** Opening EXERCISE INPUT block **
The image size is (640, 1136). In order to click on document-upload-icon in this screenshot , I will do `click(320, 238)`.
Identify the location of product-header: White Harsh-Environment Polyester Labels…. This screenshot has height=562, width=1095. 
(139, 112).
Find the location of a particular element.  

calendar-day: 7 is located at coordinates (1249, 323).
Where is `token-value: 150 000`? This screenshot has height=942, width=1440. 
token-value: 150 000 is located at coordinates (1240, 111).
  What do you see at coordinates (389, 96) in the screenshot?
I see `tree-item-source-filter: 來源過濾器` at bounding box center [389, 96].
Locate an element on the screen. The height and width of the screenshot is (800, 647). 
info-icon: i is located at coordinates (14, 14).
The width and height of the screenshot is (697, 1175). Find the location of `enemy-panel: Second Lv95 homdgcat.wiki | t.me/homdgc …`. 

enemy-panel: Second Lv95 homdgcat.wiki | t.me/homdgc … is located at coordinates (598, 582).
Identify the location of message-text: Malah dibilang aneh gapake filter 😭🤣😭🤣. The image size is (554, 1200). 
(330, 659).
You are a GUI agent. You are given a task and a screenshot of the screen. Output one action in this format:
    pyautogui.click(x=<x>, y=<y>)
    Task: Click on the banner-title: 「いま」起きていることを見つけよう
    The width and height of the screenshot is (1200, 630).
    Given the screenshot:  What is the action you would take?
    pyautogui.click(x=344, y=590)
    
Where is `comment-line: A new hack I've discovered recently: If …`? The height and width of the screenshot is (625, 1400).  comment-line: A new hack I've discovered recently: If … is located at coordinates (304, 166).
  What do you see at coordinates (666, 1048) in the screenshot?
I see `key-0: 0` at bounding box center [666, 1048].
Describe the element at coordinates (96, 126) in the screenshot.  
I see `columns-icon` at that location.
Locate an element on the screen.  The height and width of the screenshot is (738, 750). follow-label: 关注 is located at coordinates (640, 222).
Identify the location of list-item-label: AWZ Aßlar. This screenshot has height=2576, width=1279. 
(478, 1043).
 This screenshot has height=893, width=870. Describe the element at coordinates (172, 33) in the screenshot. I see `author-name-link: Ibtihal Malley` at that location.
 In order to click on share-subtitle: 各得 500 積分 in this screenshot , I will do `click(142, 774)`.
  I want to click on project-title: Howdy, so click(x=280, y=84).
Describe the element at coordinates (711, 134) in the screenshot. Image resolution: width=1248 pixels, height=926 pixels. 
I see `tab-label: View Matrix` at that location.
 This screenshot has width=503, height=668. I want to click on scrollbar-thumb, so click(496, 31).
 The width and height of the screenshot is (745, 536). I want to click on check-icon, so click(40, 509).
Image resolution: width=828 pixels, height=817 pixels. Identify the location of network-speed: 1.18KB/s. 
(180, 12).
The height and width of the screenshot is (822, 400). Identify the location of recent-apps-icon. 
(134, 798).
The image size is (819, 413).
** Closing EXERCISE INPUT block **
### TASK OBJECTIVE:
Can you give again the lines that open with the one containing "Identify the location of message-text: Malah" and close with the one containing "center [666, 1048].", swapping "Identify the location" for "Find the position" and keeping everything else the same?

### YOUR RESPONSE:
Find the position of message-text: Malah dibilang aneh gapake filter 😭🤣😭🤣. The image size is (554, 1200). 
(330, 659).
You are a GUI agent. You are given a task and a screenshot of the screen. Output one action in this format:
    pyautogui.click(x=<x>, y=<y>)
    Task: Click on the banner-title: 「いま」起きていることを見つけよう
    The width and height of the screenshot is (1200, 630).
    Given the screenshot:  What is the action you would take?
    pyautogui.click(x=344, y=590)
    
Where is `comment-line: A new hack I've discovered recently: If …`? The height and width of the screenshot is (625, 1400).  comment-line: A new hack I've discovered recently: If … is located at coordinates (304, 166).
  What do you see at coordinates (666, 1048) in the screenshot?
I see `key-0: 0` at bounding box center [666, 1048].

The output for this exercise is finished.